▶ [Information given]:
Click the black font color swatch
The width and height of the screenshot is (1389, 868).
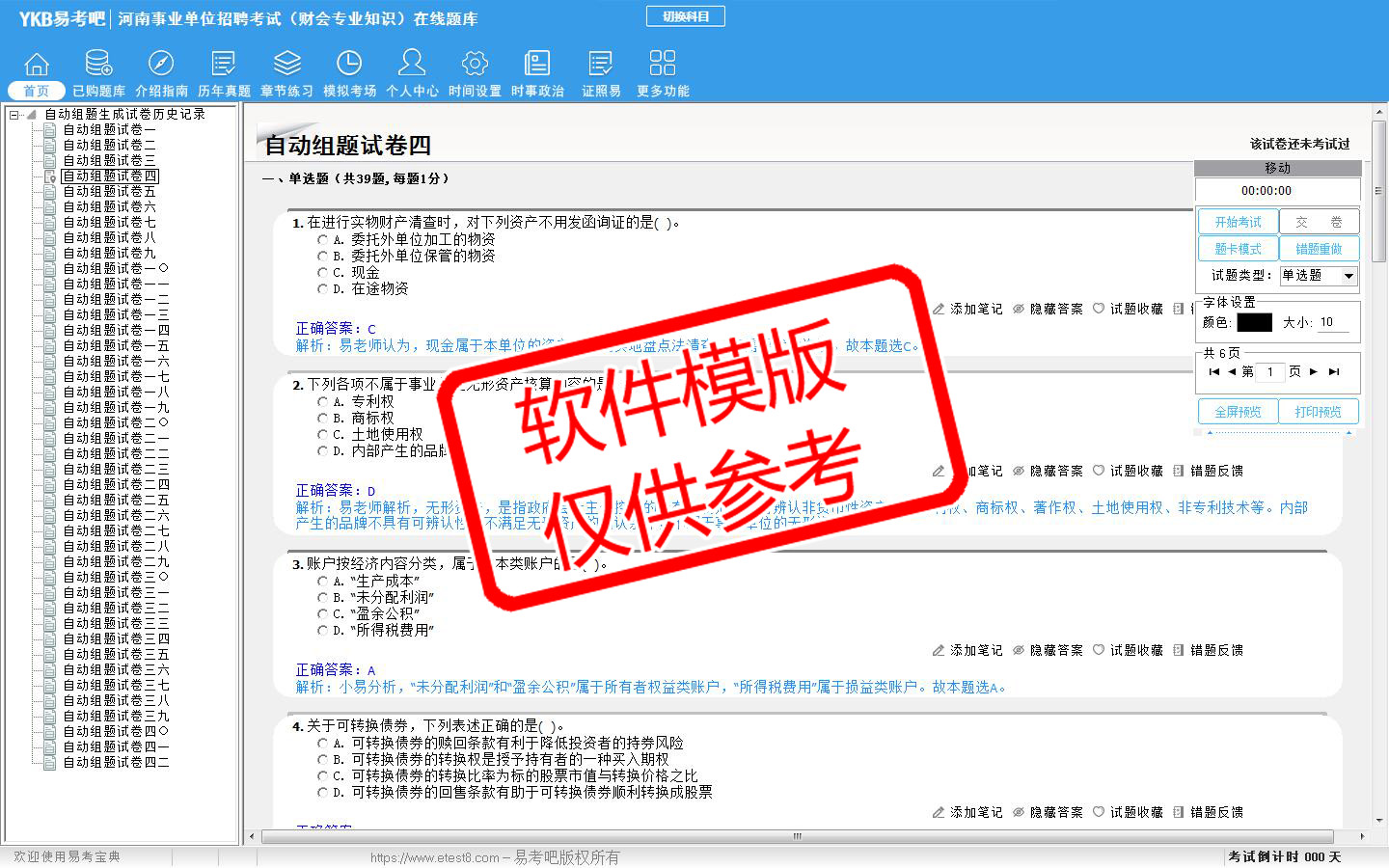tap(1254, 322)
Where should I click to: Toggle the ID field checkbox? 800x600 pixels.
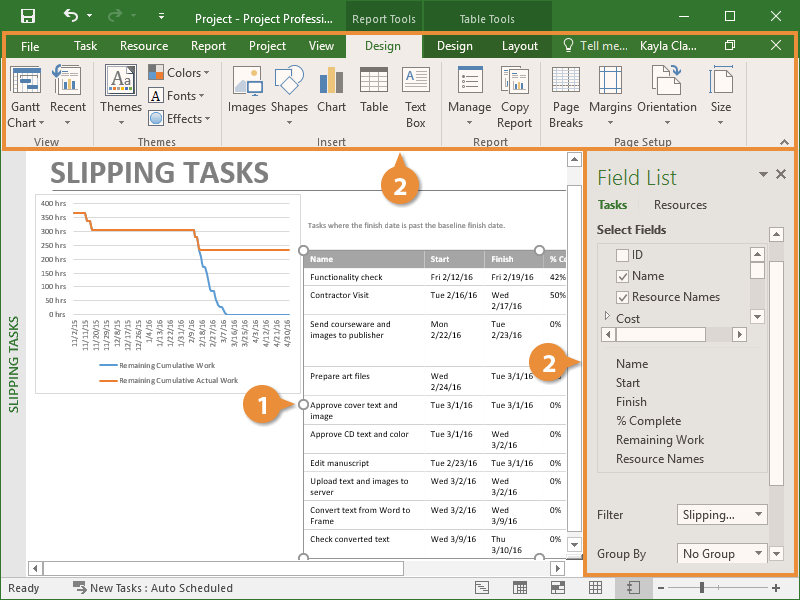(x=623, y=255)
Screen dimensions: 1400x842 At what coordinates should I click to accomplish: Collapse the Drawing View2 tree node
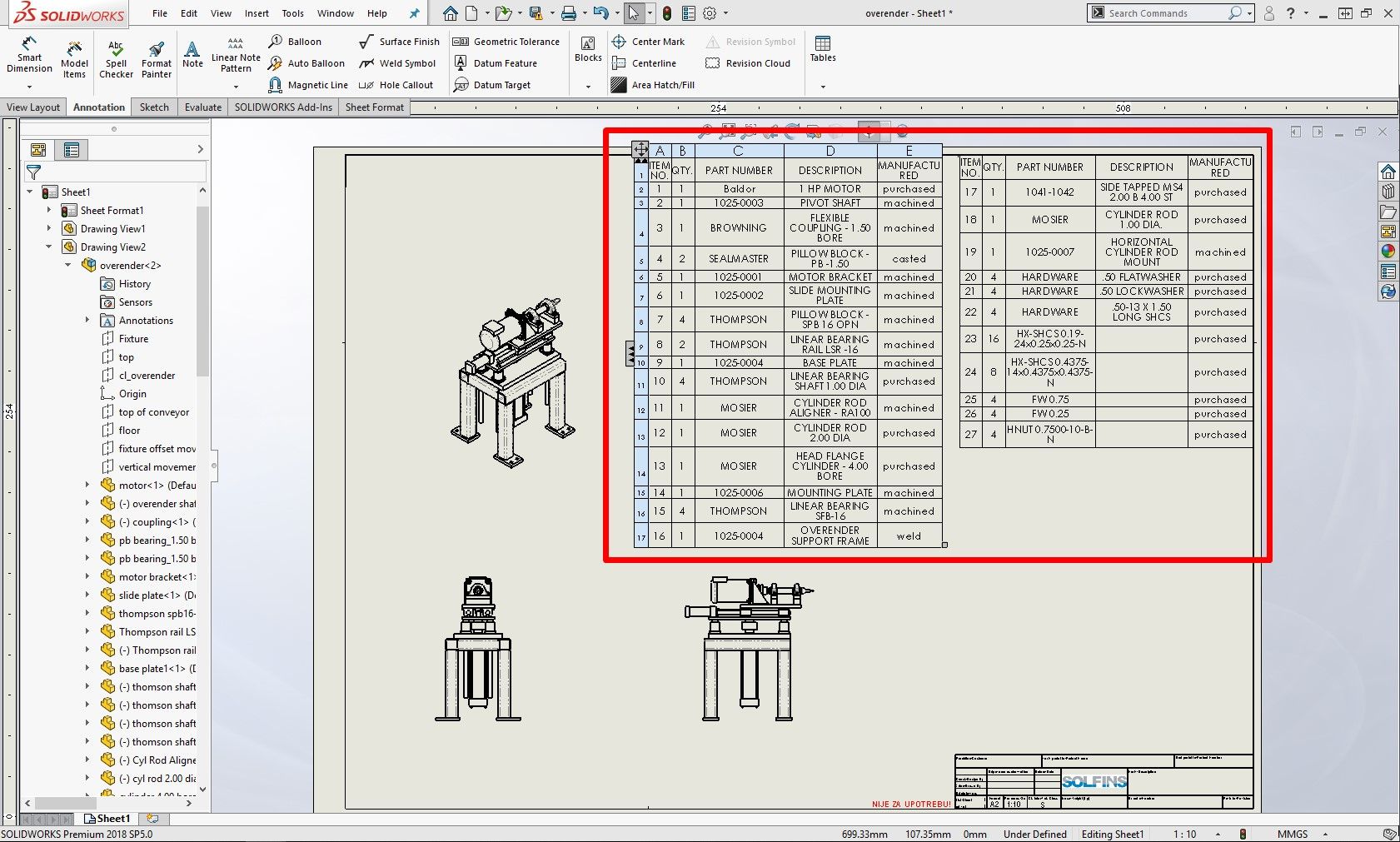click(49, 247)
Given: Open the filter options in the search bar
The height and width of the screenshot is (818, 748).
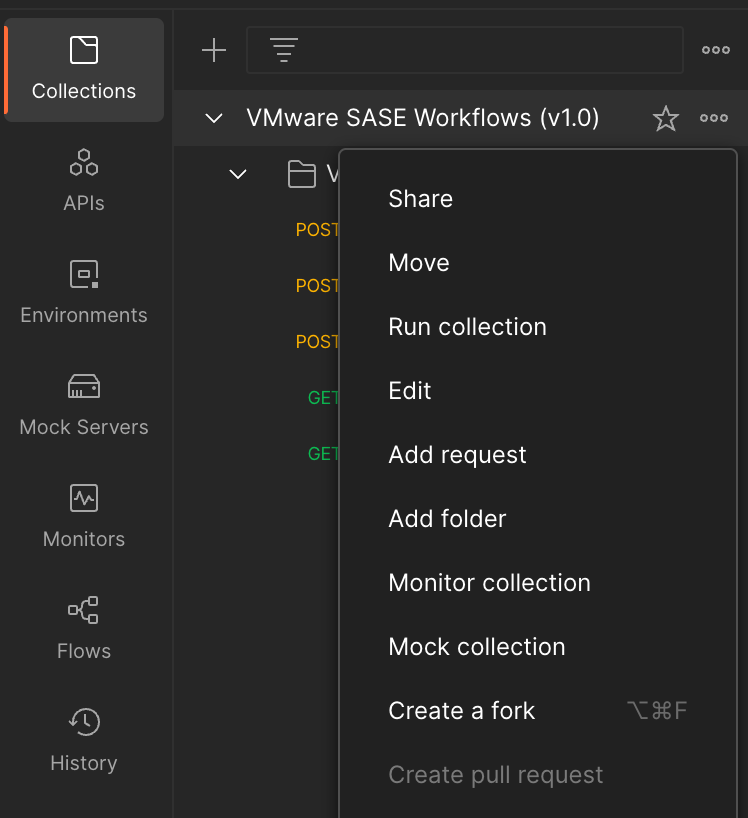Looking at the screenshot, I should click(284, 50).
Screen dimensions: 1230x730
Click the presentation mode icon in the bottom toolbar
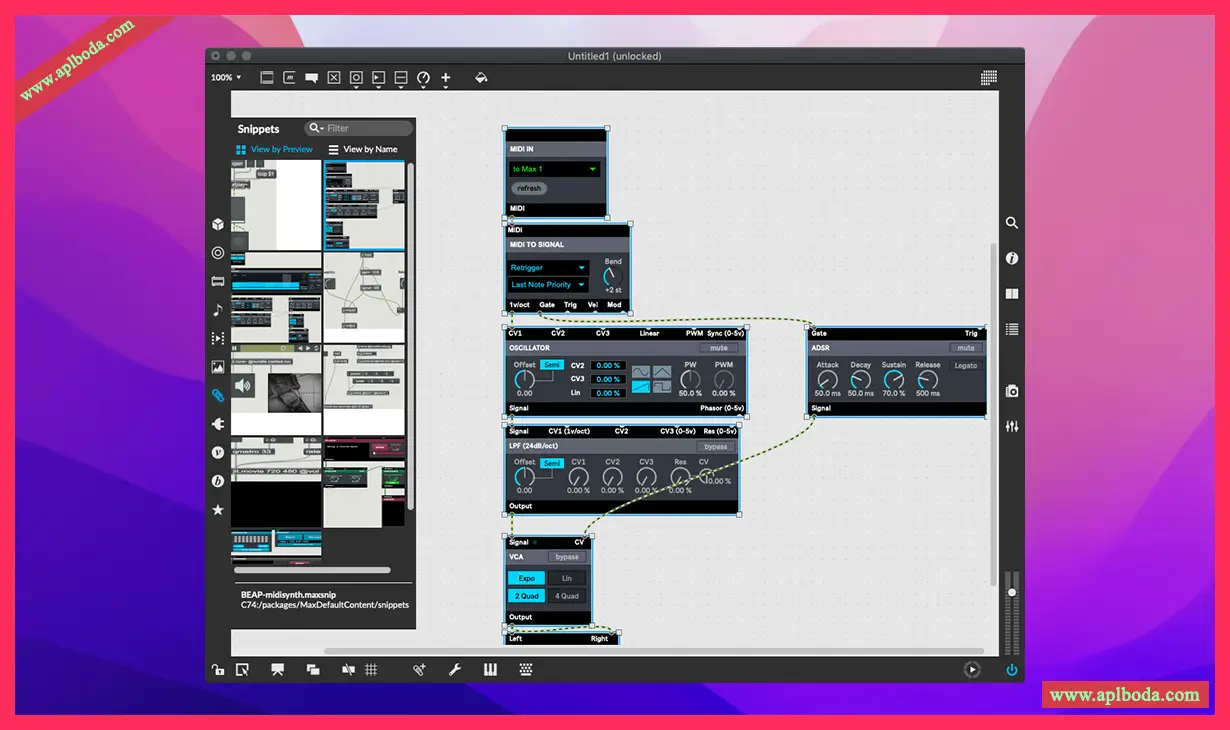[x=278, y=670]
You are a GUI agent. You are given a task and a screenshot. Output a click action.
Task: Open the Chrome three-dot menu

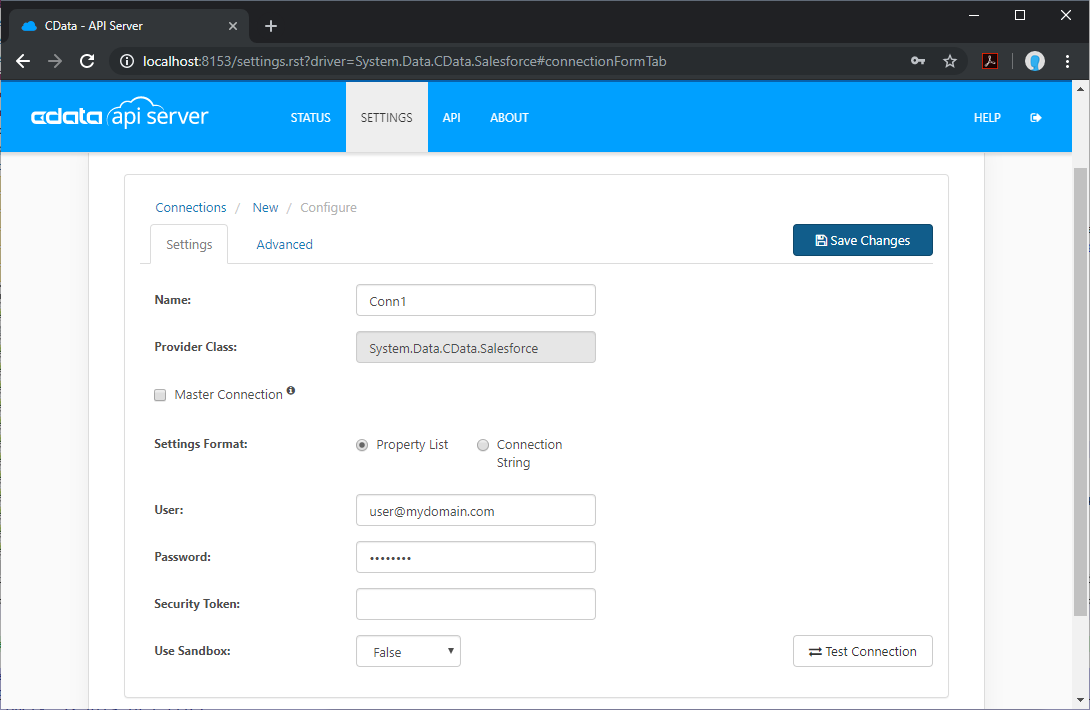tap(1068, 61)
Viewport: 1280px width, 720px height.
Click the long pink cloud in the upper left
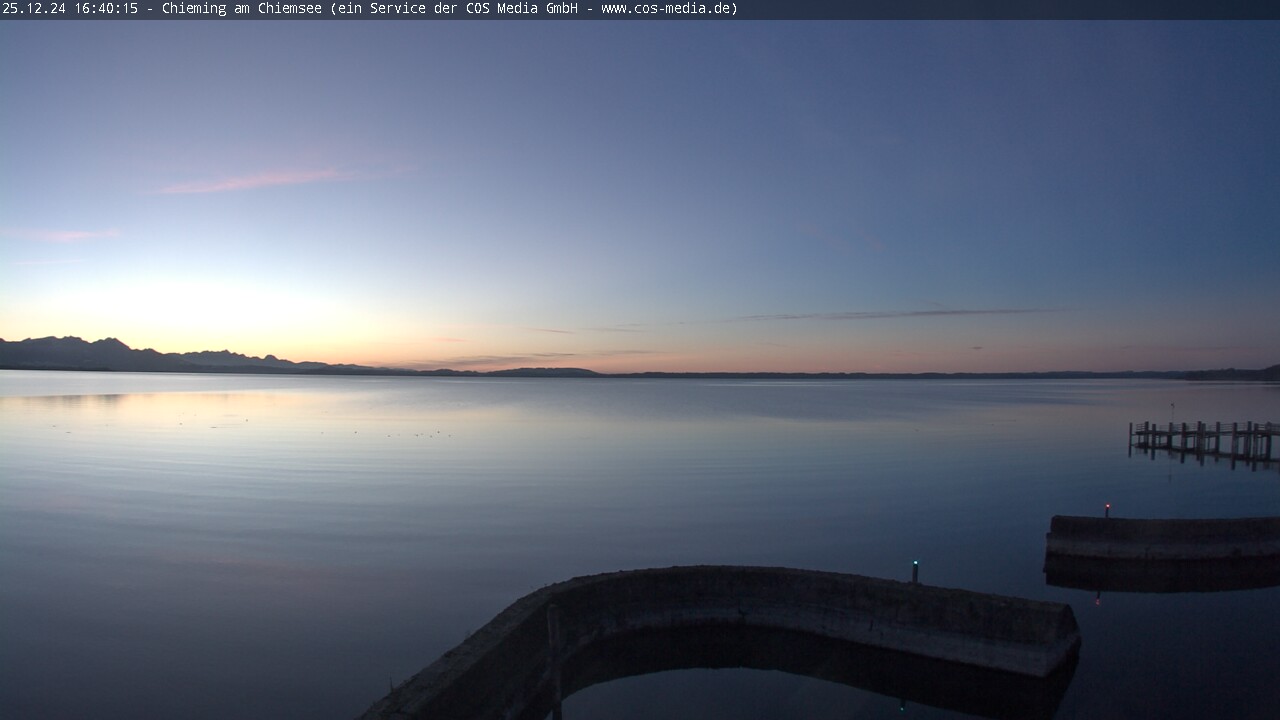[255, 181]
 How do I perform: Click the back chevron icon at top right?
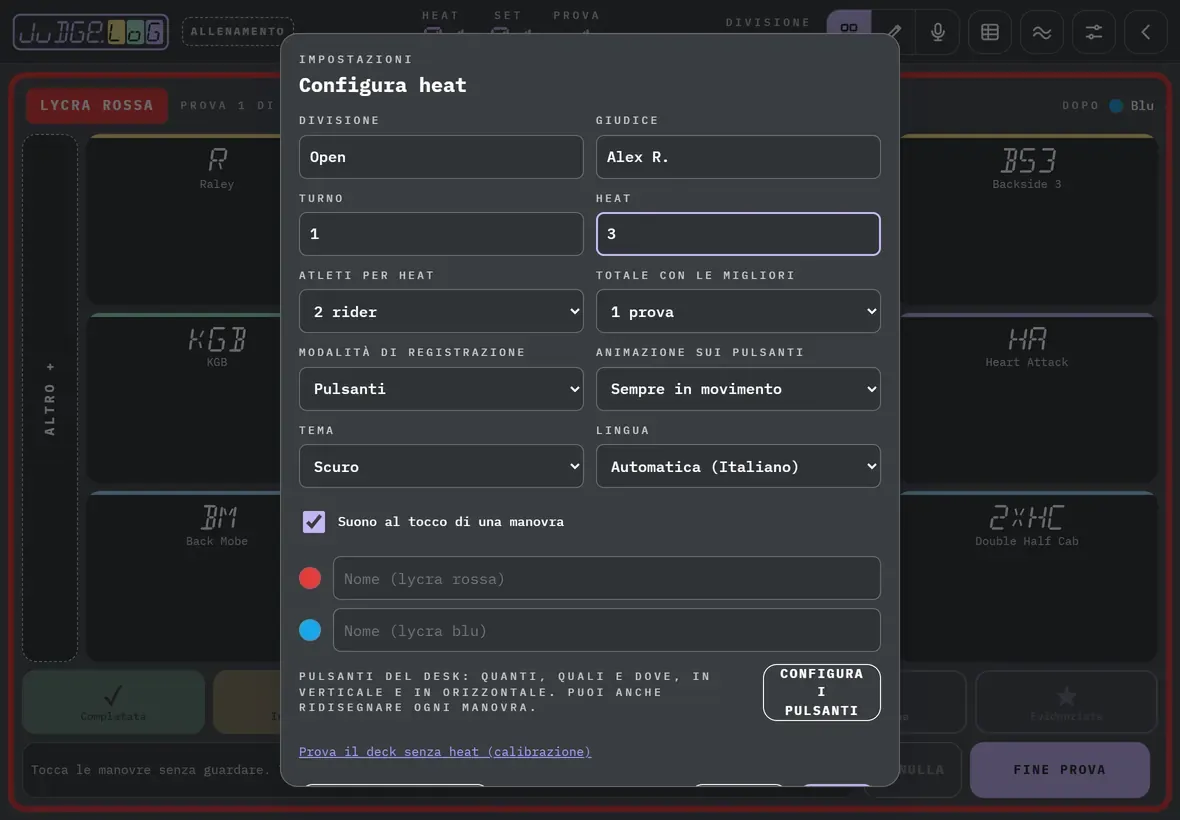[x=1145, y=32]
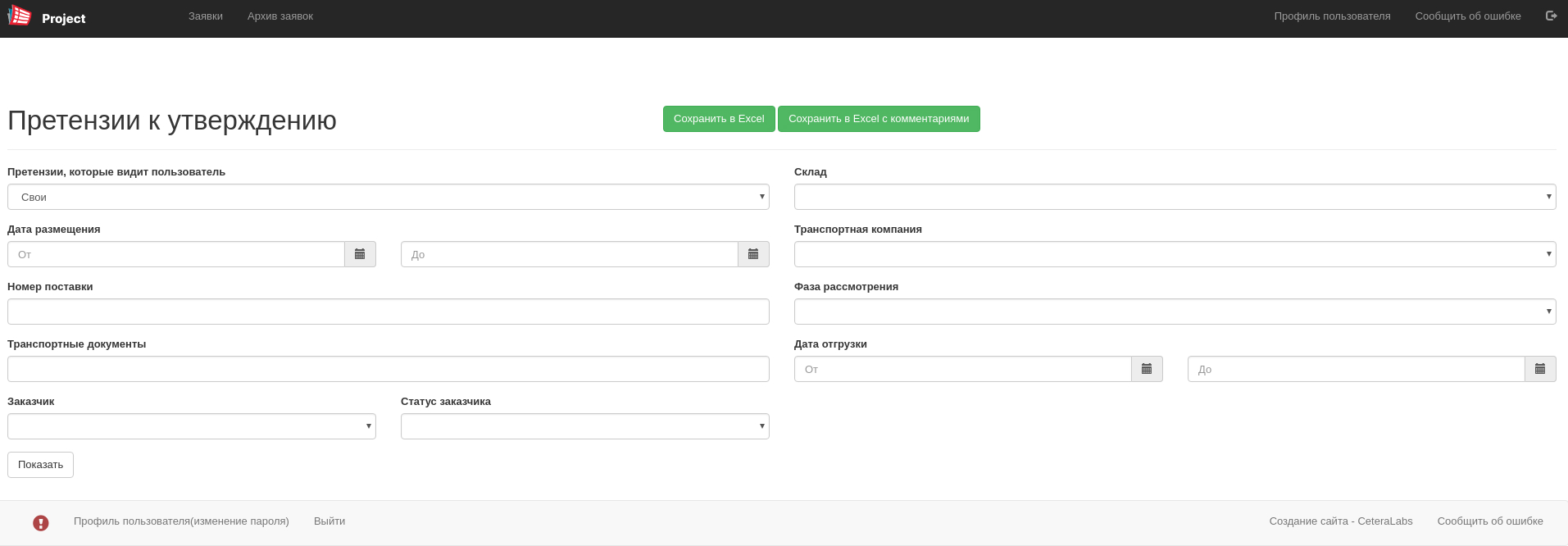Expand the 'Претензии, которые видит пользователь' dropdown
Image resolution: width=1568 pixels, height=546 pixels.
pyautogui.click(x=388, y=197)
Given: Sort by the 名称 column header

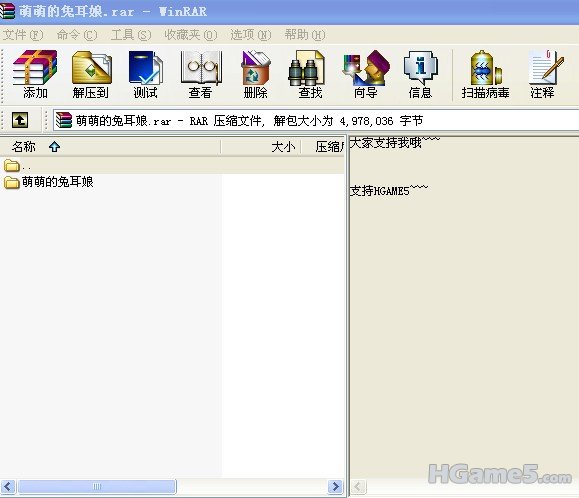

▶ [Action item]:
Give back an exact copy of the material above, omitting the pictures.

▶ [Result below]:
Click the black font color swatch
The width and height of the screenshot is (1389, 868).
tap(1254, 322)
Where should I click to: Toggle the ID field checkbox? 800x600 pixels.
(x=623, y=255)
Screen dimensions: 1400x842 At what coordinates should I click to accomplish: Collapse the Drawing View2 tree node
click(49, 247)
Given: Open the filter options in the search bar
The height and width of the screenshot is (818, 748).
Looking at the screenshot, I should click(284, 50).
Screen dimensions: 1230x730
Click the presentation mode icon in the bottom toolbar
[x=278, y=670]
You are a GUI agent. You are given a task and a screenshot. Output a click action.
Task: Open the Chrome three-dot menu

tap(1068, 61)
Viewport: 1280px width, 720px height.
Click the long pink cloud in the upper left
[255, 181]
 How do I perform: Click the back chevron icon at top right?
[x=1145, y=32]
Expand the 'Претензии, которые видит пользователь' dropdown
Image resolution: width=1568 pixels, height=546 pixels.
pyautogui.click(x=388, y=197)
Given: Sort by the 名称 column header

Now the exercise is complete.